= Stéphanie Fillion =

French-Canadian journalist

Stéphanie Fillion (born 23 March 1992) is a French-Canadian journalist specializing in human rights and international affairs. Fillion has covered the United Nations and women in politics.

== Early life ==
Fillion was born in Chicoutimi, Canada, in a French-speaking family. She knew from an early age that she wanted to be a journalist and cover international politics. She studied broadcast journalism at the Cégep de Jonquière, and holds a bachelor's degree in political science, history and Italian study from McGill University and a master's degree from Columbia Journalism School. She speaks French, English, and Italian.

== Career ==
Fillion started her journalism career in Vancouver, Canada in 2012 as a sports and weather reporter for the Canadian Broadcasting Corporation and eventually became a breaking news reporter covering current affairs.
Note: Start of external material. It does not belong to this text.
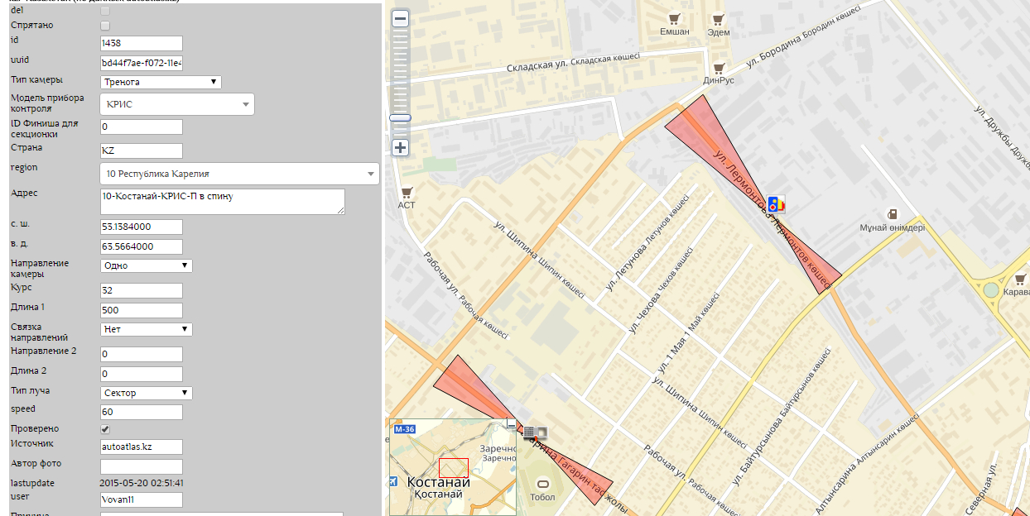The image size is (1030, 516).
Task: Click the speed input field
Action: (x=141, y=412)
In 2015, she won the EU-Canada Young Journalist award for her story on Abraham Ulrikab and ethnographic shows. She moved to New York City in 2016 to pursue a master's degree at Columbia University.
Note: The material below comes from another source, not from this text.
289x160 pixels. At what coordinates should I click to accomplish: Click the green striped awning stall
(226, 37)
In 2017, Fillion worked as a fellow at the Italian newspaper La Stampa on the foreign affairs desk.

In 2021, she was awarded the Prince Albert II of Monaco & UNCA Global Prize for her reporting that dealt with ways in which the Security Council addressed the issue of climate change. In 2022, she won the Gracies Award for individual achievement in a foreign language for her coverage of the 2021 United Nations Secretary-General selection process and persistent coverage of women in the race. In 2022, she won the Elizabeth Neuffer Memorial Prize for her coverage of pandemic preparedness at the United Nations. Her reporting showed how WHO selected Berlin for geopolitical and financial reasons and how the organization struggled from the onset of the deadly COVID-19 virus in early 2020.